The only other aspect, along the spatial planning policy, which can supposedly have government level engagement in, is licensing. The Chamber of Architects of Armenia was established for the purpose of license decentralization and shall be self-regulating project licensing. Still back during Tigran Sargsyan’s term, within cooperation with OSCE Centre for Legislative Regulation (better known as Regulatory Guillotine) we suggested to get rid of all licenses available in the sector and tighten only the expertise circle by turning it to a state function.
Thus, we can conclude that the functions of a Committee comprising more than one hundred employees, can be coordinated by an adjunct sector Deputy Minister or an entire department. To this end, as previously stated, the Ministry of Territorial Administration is the most appropriate ministry for this case, although I have been recently tending for the Ministry of Transport or Ministry of Economy. The last option can particularly make a positive impact on tourism development, since the main development issues of tourism sector, which has been declared as priority area, are currently within planning sector and require serious professional and multidisciplinary approaches. The most important thing here is not to make it part of the Ministry of Culture, Emergency Situations or Ecology, since the latter have contradictory function in the field of urban development.
By reducing the government’s current functions in planning sector, I think that the next most important issues of the sector shall be the creation of Integrated Cadastre, which, based on today’s legislation, is called Urban Cadastre.
This new, Integrated Cadastre can be created based on Real Estate Cadastre database, by incorporating all cadastres needed for a state in a single database, which can be one of the main tools for spatial planning.
Forest, land, monument and other registered cadasters should be curated by one single body, by combining all informative spatial databases, this way enabling the government to make appropriate and accurate decisions.
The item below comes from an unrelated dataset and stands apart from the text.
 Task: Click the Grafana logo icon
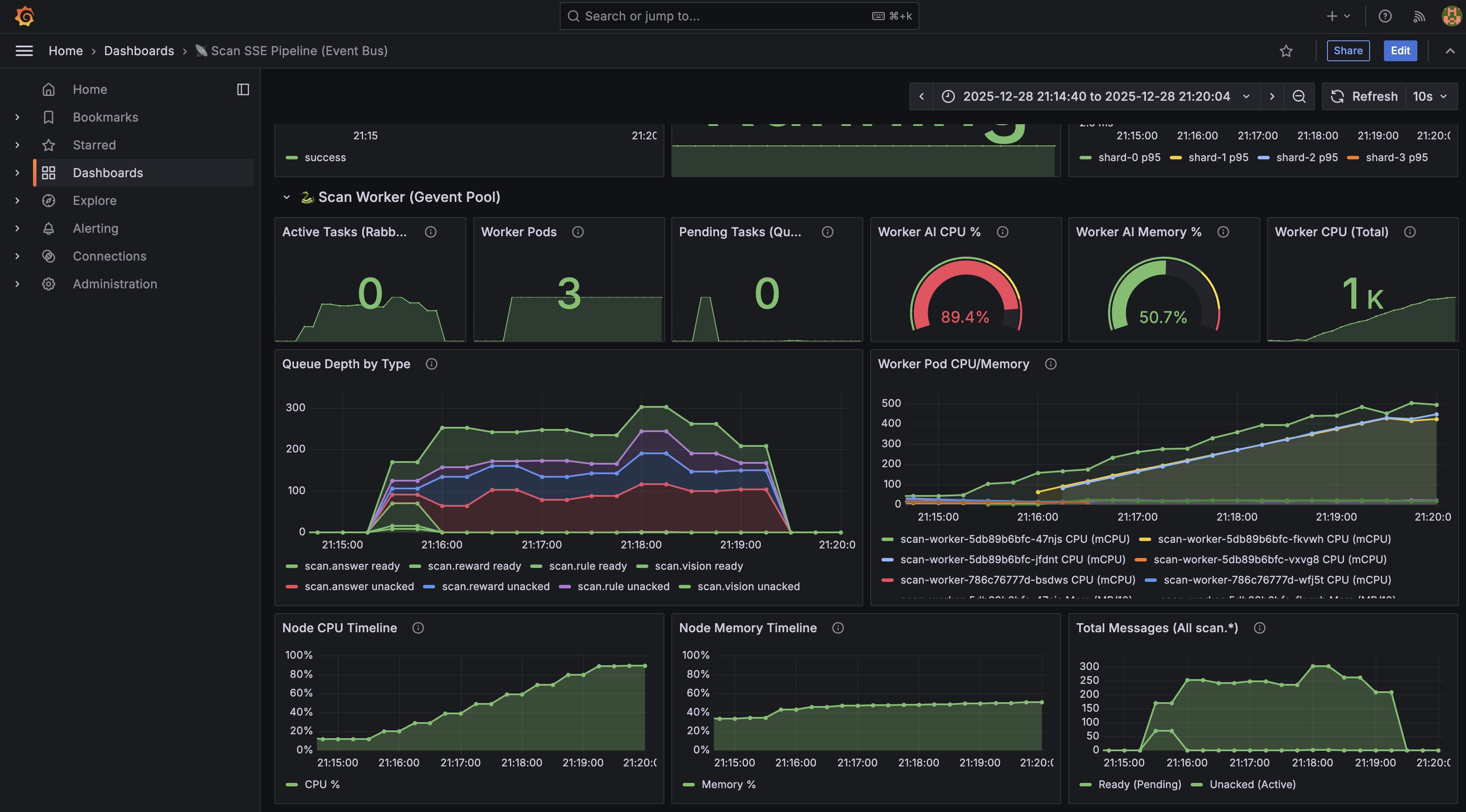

Today, given the absence of such single database, the directions of infrastructures in various communities, among them central parts of Yerevan, and especially underground infrastructures, are determined based on folklore methods. This is one of the major obstacles of Armenia’s economy, and being the only independent expert of World Bank’s Doing Business Report on construction sector, I have been pointing out to this issue for years now. This is the reason why Armenia has a quite bad position in terms of construction permits.
Naturally, serious legislative and sub-legislative work still needs to be done for switching the sector development on the right track. In particular, we should exercise a zoning plan as main legal document of urban development, as a result of which there will be no need for absurd planning permissions (Architectural and Designing Requirement Specification), we should reevaluate the institute of public discussions as cornerstone tool for ensuring transparency․
We should also rethink the purposefulness of overriding public interest and many other reforms, for which the future Deputy Minister of the sector shall have lots of actions to complete.
Of course, this will not solve all the sector gaps, yet it is only through the decentralization and liberalization of public administration that one can solve the issues of urban ignorance or more accurately the issues of monopolized and corrupt sector.
The democratization of urban governance has an immense potential for the development of economy and for the formation of “quality” environment, in other words – it has to ensure public happiness.